_WHAT YOU NEED TO DO_. In the data that follows, find the line containing "The height and width of the screenshot is (784, 1568)."; then quote that line and every line after it, exactly, through the last one.

======== DATA EXTRACTS

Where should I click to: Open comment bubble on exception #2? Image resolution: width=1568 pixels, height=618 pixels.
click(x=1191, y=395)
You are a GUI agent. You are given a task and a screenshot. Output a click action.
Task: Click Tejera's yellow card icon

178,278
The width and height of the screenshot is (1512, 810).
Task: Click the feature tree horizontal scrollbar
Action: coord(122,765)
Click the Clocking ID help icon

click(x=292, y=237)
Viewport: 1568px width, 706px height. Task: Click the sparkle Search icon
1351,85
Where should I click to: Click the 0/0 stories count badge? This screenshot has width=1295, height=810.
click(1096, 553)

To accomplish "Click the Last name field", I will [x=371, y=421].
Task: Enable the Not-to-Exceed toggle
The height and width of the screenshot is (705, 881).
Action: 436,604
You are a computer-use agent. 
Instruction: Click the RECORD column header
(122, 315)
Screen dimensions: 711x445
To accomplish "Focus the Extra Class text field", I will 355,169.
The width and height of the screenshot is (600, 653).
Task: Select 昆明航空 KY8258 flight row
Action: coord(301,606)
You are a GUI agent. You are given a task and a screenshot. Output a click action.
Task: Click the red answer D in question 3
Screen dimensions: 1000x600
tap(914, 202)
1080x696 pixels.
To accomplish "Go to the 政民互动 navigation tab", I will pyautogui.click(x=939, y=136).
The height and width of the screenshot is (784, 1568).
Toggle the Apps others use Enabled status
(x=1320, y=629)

================

_ANSWER SECTION_.
The height and width of the screenshot is (784, 1568).
Toggle the Apps others use Enabled status
(x=1320, y=629)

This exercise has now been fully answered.